Reading text:
-------------------------

A mobster discovers that his deaf accountant has cheated him out of 10 million bucks.

He confronts him, bringing along an interpreter. "Ask him where the money is," the mobster says.

The interpreter does so, and the accountant signs back, "What are you talking about?"

The interpreter tells the godfather, "He says he doesn't know what you're talking about."

The mobster puts a pistol to the accountant's head. "Ask him again!"

The interpreter signs, "He'll kill you if you don't tell him!"

"Okay, okay!" the accountant signs back. "The money is buried behind the shed in my cousin Enzo's backyard!"

"What'd he say?" asks the don.

"He says that you don't have the guts to pull the trigger."

A physicist, a statistician, and an accountant all apply for the same position...

The interviewers first call in the physicist. "We have only one question," they tell him. "What is 500 plus 500?" The physicist, without hesitation, says "1000."
The committee sends him out and calls in the statistician. When the statistician comes in, they ask the same question. The statistician ponders the question for a moment, and then answers "1000... I'm 99.9% confident."
He is then also thanked for his time and sent on his way. When the accountant enters the room, he is asked the same question: "what is 500 plus 500?"
The accountant replies, "what would you like it to be?"
They hire the accountant.

-------------------------

Input records:
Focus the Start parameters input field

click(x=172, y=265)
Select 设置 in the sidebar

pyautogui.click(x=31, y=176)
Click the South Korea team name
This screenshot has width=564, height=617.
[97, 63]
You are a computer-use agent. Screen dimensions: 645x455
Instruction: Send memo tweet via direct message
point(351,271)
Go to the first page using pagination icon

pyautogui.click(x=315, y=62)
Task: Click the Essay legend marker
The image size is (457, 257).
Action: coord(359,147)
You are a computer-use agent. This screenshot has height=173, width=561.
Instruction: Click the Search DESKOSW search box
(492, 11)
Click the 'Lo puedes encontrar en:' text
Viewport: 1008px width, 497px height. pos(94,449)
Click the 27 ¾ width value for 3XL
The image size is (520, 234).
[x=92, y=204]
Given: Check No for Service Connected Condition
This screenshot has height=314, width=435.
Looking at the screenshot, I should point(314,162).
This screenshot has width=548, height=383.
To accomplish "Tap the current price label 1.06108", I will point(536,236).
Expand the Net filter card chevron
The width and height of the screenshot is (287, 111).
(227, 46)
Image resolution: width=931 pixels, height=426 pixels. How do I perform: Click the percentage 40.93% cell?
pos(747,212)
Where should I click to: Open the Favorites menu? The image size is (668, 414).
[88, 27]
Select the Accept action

-------------------------

Task set:
- a) Answer these questions about the accountant jokes:
(i) How much money did the deaf accountant cheat the mobster out of?
(ii) Where does the accountant say the money is buried?
(iii) How confident does the statistician say he is in his answer?
- b) Copy out the stretch of the records from the line that contains "You are a computer-use agent. Screen" through the end of the records, word for word.

Solved tasks:
- a)
(i) 10 million bucks
(ii) Behind the shed in his cousin Enzo's backyard
(iii) 99.9% confident

- b)
You are a computer-use agent. Screen dimensions: 645x455
Instruction: Send memo tweet via direct message
point(351,271)
Go to the first page using pagination icon

pyautogui.click(x=315, y=62)
Task: Click the Essay legend marker
The image size is (457, 257).
Action: coord(359,147)
You are a computer-use agent. This screenshot has height=173, width=561.
Instruction: Click the Search DESKOSW search box
(492, 11)
Click the 'Lo puedes encontrar en:' text
Viewport: 1008px width, 497px height. pos(94,449)
Click the 27 ¾ width value for 3XL
The image size is (520, 234).
[x=92, y=204]
Given: Check No for Service Connected Condition
This screenshot has height=314, width=435.
Looking at the screenshot, I should point(314,162).
This screenshot has width=548, height=383.
To accomplish "Tap the current price label 1.06108", I will point(536,236).
Expand the Net filter card chevron
The width and height of the screenshot is (287, 111).
(227, 46)
Image resolution: width=931 pixels, height=426 pixels. How do I perform: Click the percentage 40.93% cell?
pos(747,212)
Where should I click to: Open the Favorites menu? The image size is (668, 414).
[88, 27]
Select the Accept action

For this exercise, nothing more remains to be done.